Warmed the engine up and pulled valve cover, etc. At this point I ran at low idle and tried to check the gaps with everything moving. Not as much oil flying around as I thought there would be, but still hammered and immediately beat up my .008 feeler gage (tight intake valve I guess). Killed the engine and decided against adjustment while running.

I didn’t want to pull the plugs for engine rotation because I thought it would take too long with everything cooling off. Removed the distributor cap so I could tell where the rotor was pointing and put the vehicle in 4th gear and rocked backwards (with a flashlight on the flywheel timing window) to get to TDC with the rotor pointing at #1 (see diagram A). At this point I had trouble finding anything around my painted BB that resembled the TDC mark so I just went with the BB. Then I pulled on the emergency brake to make sure I didn’t accidently move the crank/TDC settings while leaning on the body to work.

Then it occurred to me I had no idea what was an intake and what was an exhaust valve. Trying to find some reference in the Haynes and other manuals – I finally came to what I have in the attached diagram. Is this the right take? I’m hoping the diagrams might help someone (if they are correct).

With the rotor pointed at #1 and flywheel at the BB mark did “A” and then, released emergency brake, flashlight on flywheel window again and rotated/bumped one full revolution (360 degrees) and stopped again at the BB mark to do “B” (see diagram).

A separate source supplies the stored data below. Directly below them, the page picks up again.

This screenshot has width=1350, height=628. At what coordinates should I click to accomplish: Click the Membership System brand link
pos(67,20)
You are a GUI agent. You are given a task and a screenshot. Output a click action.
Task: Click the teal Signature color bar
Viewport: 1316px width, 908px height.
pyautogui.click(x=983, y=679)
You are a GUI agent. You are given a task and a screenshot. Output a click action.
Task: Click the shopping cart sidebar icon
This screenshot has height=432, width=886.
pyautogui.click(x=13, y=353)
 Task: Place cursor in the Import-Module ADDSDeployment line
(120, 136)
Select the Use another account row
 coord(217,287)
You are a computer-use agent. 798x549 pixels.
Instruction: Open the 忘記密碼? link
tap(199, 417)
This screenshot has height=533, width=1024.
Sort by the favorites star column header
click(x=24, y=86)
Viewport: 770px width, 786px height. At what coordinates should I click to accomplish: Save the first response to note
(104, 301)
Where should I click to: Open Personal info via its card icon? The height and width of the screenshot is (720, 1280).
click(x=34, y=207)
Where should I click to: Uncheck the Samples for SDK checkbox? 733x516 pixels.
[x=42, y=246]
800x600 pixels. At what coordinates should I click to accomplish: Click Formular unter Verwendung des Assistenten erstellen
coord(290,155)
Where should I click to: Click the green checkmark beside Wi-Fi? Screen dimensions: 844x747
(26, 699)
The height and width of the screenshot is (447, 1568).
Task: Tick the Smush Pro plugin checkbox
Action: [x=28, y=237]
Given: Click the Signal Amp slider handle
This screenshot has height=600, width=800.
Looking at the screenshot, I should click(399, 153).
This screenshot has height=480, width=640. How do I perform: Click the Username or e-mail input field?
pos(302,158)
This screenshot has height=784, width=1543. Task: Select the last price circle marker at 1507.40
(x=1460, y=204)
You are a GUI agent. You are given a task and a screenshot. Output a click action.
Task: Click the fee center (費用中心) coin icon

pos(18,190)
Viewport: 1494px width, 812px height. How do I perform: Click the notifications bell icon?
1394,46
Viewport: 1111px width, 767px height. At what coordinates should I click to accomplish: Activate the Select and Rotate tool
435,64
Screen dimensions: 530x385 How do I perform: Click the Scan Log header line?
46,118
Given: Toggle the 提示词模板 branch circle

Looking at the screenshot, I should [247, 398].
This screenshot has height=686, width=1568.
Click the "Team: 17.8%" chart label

In each of the 2 positions above, I did the usual feeler gage guess work trying to control tightening the nuts without changing the setting, etc. I may try to find one of those special wrench/screwdriver tools (do they make them to fit nuts that large) for adjusting valves in future. A bit surprised to see 17mm (large/thin) nuts on the rockers and breaking them loose with a standard combination wrench was “broken knuckle” awkward. The nuts came free much more securely with a Snap On “socket ended flex” 17/19 mm wrench I had bought at some point (now I have a good use for it).

Why can’t I seem to find the TDC mark? Wondering how far off the valves are now using the BB, seems to run a little better but I’m still messing with the carburetor adjustments. Anyone know which direction and how far (in inches) it would be from the BB (7 ½ degrees). Also gets me I can’t turn the crank somehow. Hate the bump in 4th gear and may resort to pulling the plugs in future.
valve_01.jpg
valve_02.jpg
valve_03.jpg
 
Being 7 degrees off shouldn't affect the valve adjustments. It's not like there is a continuous movement of the pushrods - the valves are fully closed for most of the rotation.


And if you followed that diagram, you're right about the intake/exhaust placement. Front to back, it goes EIIEEIIEEIIE (you can also just visualize based on the location of the manifold ports).
 
I am just studying to do this also. I can tell you that in your first diagram, the BB is just out of sight to the north of that window.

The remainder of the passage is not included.